Anomalous Diffusion of Endoplasmic Reticulum Constituents

Abstract

Diffusion of macromolecules and higher-order structures in the crowded interior of cells frequently shows an anomalous behavior with the mean-square displacement (MSD) increasing nonlinearly in time, MSD∝tα. Here we have probed to which extent also larger organelle structures show such an anomalous diffusion and how non-equilibrium contributions affect their diffusional motion [Phys. Rev. E 98, 012406 (2018), in press: Biophys. J. 115 (2018)]. In particular, we have employed single-particle tracking to monitor the motion of tubular junctions in the endoplasmic reticulum (ER) network and of long-lived membrane domains on the ER, called ER exit sites (ERES).
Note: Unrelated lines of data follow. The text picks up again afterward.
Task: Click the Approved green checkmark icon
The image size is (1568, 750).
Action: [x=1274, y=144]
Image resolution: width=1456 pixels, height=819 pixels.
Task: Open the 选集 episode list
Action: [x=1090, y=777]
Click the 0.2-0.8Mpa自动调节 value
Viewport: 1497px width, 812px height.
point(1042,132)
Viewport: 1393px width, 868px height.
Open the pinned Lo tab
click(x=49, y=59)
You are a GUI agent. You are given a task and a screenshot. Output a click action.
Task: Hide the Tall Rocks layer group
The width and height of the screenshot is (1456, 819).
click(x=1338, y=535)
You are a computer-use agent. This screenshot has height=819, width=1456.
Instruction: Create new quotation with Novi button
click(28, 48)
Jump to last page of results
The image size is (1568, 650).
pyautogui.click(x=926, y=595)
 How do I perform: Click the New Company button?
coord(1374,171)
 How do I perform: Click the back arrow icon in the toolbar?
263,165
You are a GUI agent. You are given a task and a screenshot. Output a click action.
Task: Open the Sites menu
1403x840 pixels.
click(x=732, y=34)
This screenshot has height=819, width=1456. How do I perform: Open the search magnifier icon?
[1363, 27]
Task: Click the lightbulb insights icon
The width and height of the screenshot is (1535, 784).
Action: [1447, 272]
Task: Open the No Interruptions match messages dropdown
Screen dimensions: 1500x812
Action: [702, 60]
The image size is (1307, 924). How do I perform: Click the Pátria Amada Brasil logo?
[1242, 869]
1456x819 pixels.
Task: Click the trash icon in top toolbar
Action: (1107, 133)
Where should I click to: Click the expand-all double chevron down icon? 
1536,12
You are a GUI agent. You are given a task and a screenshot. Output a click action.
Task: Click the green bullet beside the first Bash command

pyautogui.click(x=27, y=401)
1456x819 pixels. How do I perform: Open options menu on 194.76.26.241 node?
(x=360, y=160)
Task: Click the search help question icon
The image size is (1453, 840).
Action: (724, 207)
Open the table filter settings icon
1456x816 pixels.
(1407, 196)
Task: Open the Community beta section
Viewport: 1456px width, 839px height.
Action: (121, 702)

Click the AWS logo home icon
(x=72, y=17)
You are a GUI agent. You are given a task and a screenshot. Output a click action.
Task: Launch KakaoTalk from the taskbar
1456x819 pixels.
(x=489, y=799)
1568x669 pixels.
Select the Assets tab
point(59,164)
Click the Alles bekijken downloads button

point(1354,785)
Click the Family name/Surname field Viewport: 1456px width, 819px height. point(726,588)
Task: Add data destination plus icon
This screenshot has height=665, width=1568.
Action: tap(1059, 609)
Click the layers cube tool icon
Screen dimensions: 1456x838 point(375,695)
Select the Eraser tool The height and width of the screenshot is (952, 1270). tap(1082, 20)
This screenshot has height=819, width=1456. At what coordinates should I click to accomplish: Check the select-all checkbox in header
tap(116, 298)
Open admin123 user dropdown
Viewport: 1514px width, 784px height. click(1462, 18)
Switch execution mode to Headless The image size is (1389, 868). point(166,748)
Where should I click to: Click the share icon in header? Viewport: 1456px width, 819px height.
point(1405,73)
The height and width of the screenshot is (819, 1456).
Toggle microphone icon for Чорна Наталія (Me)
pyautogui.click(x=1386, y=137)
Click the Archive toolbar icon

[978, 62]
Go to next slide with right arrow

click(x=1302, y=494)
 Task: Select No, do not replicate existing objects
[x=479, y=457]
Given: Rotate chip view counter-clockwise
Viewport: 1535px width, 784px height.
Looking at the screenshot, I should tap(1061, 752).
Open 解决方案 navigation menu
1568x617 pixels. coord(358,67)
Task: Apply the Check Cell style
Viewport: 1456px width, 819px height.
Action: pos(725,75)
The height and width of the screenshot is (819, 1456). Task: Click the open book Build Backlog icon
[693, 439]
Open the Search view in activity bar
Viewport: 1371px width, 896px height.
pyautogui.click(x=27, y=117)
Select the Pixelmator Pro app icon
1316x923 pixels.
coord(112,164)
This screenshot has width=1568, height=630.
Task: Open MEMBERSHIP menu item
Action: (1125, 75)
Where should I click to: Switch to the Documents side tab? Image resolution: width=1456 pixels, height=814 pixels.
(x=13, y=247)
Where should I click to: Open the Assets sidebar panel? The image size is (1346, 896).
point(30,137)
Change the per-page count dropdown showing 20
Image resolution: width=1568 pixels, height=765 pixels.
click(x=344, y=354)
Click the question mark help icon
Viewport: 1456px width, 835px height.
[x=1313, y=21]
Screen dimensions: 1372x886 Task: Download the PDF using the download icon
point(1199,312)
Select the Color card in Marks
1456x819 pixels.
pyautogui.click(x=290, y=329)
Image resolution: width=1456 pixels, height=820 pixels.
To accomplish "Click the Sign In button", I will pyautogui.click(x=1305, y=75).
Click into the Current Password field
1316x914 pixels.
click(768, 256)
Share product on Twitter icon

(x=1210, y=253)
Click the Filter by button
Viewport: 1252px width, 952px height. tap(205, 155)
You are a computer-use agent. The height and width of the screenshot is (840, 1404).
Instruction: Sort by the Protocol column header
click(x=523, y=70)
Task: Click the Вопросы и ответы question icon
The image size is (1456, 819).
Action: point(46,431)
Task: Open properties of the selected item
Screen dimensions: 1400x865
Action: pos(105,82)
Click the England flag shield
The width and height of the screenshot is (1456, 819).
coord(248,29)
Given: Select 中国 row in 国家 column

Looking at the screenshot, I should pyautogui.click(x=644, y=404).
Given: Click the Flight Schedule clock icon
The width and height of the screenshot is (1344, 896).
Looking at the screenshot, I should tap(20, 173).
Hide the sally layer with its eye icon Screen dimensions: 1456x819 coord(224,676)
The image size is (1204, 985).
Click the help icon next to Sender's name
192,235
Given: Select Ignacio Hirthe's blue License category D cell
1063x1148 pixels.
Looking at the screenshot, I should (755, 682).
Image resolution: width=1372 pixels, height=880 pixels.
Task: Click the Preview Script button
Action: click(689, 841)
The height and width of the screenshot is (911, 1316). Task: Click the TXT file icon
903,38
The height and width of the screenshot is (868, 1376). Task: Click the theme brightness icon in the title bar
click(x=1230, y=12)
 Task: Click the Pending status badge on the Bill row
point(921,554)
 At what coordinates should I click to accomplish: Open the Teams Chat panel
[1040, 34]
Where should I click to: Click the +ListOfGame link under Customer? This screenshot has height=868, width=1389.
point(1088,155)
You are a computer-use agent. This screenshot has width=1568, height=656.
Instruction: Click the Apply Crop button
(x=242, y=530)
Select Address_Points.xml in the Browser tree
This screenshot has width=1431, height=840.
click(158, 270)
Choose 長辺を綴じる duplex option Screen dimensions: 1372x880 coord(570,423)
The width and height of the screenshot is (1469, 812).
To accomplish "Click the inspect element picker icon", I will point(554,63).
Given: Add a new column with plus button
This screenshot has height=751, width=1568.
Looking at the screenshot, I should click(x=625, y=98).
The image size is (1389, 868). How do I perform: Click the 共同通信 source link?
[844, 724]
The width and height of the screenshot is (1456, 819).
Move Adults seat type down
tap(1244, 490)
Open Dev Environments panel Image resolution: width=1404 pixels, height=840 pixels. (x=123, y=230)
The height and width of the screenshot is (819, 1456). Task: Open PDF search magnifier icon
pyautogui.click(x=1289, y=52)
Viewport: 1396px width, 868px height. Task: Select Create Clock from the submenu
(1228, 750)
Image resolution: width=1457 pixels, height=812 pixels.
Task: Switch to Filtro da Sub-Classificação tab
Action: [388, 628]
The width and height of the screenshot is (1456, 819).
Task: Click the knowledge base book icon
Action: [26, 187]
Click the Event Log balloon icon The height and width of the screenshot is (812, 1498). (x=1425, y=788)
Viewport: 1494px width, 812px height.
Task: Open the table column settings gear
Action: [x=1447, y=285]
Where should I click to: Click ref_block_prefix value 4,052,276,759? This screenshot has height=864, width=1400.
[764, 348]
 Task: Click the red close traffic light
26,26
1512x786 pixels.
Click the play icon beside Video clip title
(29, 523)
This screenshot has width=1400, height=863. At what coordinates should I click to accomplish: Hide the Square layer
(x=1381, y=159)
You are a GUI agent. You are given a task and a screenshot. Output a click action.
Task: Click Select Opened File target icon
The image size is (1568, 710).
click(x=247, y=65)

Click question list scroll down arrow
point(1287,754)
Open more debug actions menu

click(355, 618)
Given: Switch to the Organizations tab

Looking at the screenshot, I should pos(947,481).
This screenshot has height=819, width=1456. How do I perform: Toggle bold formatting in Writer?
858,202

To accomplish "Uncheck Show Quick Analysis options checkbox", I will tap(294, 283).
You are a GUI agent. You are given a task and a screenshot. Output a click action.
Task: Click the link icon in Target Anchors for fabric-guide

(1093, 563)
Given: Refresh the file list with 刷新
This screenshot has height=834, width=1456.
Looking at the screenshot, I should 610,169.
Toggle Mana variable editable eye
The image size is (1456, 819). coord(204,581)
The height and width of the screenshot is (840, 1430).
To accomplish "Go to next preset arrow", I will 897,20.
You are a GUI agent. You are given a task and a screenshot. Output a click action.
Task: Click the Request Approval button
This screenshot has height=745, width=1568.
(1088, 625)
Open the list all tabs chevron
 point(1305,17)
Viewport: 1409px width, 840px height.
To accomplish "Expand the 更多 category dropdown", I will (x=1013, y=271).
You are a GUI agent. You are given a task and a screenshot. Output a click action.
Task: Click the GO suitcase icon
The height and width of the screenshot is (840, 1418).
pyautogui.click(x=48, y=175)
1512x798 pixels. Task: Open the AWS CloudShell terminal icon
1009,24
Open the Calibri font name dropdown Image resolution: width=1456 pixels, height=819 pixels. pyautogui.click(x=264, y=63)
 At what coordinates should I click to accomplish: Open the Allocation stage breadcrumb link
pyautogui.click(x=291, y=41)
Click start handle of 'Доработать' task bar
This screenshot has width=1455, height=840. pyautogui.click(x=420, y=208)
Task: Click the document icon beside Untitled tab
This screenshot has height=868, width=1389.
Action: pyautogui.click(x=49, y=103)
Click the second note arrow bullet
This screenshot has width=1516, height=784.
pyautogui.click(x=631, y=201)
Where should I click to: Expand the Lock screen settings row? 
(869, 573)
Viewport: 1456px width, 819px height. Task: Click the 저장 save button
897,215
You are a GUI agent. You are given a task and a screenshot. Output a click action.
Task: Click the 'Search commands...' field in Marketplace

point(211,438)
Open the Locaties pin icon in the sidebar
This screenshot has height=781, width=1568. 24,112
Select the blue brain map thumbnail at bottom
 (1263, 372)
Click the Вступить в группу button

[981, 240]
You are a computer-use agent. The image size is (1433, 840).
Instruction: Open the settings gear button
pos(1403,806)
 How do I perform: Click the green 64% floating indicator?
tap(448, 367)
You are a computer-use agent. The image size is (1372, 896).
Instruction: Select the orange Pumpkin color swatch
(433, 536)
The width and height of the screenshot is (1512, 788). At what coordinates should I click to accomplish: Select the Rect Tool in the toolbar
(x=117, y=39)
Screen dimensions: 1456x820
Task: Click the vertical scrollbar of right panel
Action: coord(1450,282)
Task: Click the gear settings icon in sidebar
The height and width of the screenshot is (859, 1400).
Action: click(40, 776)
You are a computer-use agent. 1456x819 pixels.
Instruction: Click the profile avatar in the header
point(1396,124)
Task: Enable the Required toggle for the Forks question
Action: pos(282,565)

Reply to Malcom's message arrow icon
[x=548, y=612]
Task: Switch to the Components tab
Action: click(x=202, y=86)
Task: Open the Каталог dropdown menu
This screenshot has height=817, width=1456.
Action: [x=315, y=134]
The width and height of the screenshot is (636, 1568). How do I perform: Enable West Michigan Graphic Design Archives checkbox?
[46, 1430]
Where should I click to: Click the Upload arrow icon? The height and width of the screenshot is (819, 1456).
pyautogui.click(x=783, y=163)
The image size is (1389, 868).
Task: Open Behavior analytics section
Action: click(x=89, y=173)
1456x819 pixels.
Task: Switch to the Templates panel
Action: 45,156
Our results show that both, ER junctions and ERES show a distinct anomalous diffusion with a significant anti-correlation of successive step increments that is reminiscent of fractional Brownian motion. Disrupting the microtubule cytoskeleton significantly altered the subdiffusive characteristics of both entities, highlighting that even anomalous diffusion is an actively driven process in living cells. While the diffusion behavior of ER junctions was seen to be directly dependent on the presence and activity of microtubules, ERES were only indirectly affected. ERES therefore can be seen as mobile membrane domains that perform a quasi-one-dimensional random walk on the shivering ER backbone.